Support for monolithic repositories (minimal maturity)
**Maturity:** **○ Planned** | [◔ Minimal (In progress)](https://gitlab.com/groups/gitlab-org/-/epics/915) | [◐ Viable](https://gitlab.com/groups/gitlab-org/-/epics/1483) | [👍 Complete](https://gitlab.com/groups/gitlab-org/-/epics/1484) | [❤️ Loveable](https://gitlab.com/groups/gitlab-org/-/epics/1485)
> [Minimal](https://about.gitlab.com/direction/maturity/): A minimal foundation so people can see where we're going and to validate customer need.
---
Working on a project in a huge Git repository (e.g. 100GB) is very difficult because the repository needs to be cloned (slow to transfer) and operations that look at the index are slow because of the number of tracked files.
From the [Git Documentation](https://github.com/git/git/blob/master/Documentation/technical/partial-clone.txt):
> The "Partial Clone" feature is a performance optimization for Git that
allows Git to function without having a complete copy of the repository.

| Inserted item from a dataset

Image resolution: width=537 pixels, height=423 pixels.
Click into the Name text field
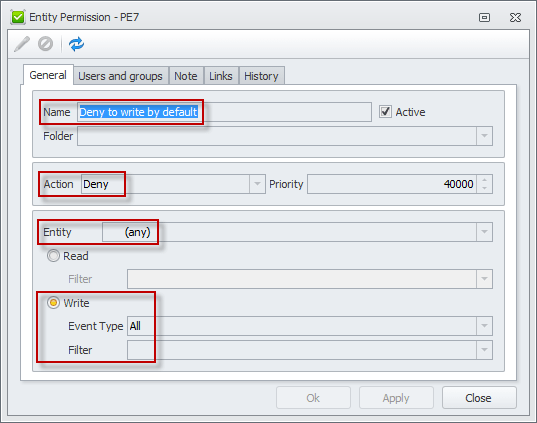tap(224, 112)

The goal of this work is to allow Git better handle extremely large
repositories.
This is a native Git alternative to the [VFS for Git](https://gitlab.com/groups/gitlab-org/-/epics/93) an internal project by Microsoft to use Git for Windows.
## Vision
Git and GitLab should be able to natively support extremely large repositories, to allow projects using other SCM tools to migrate to GitLab.
## Further details
Functionally, **partial clone** needs to be used in combination with **sparse checkout** – see investigations https://gitlab.com/gitlab-org/gitaly/issues/1581
The following filter options are supported and generally need to be combined with `--no-checkout` to prevent everything be lazy downloaded.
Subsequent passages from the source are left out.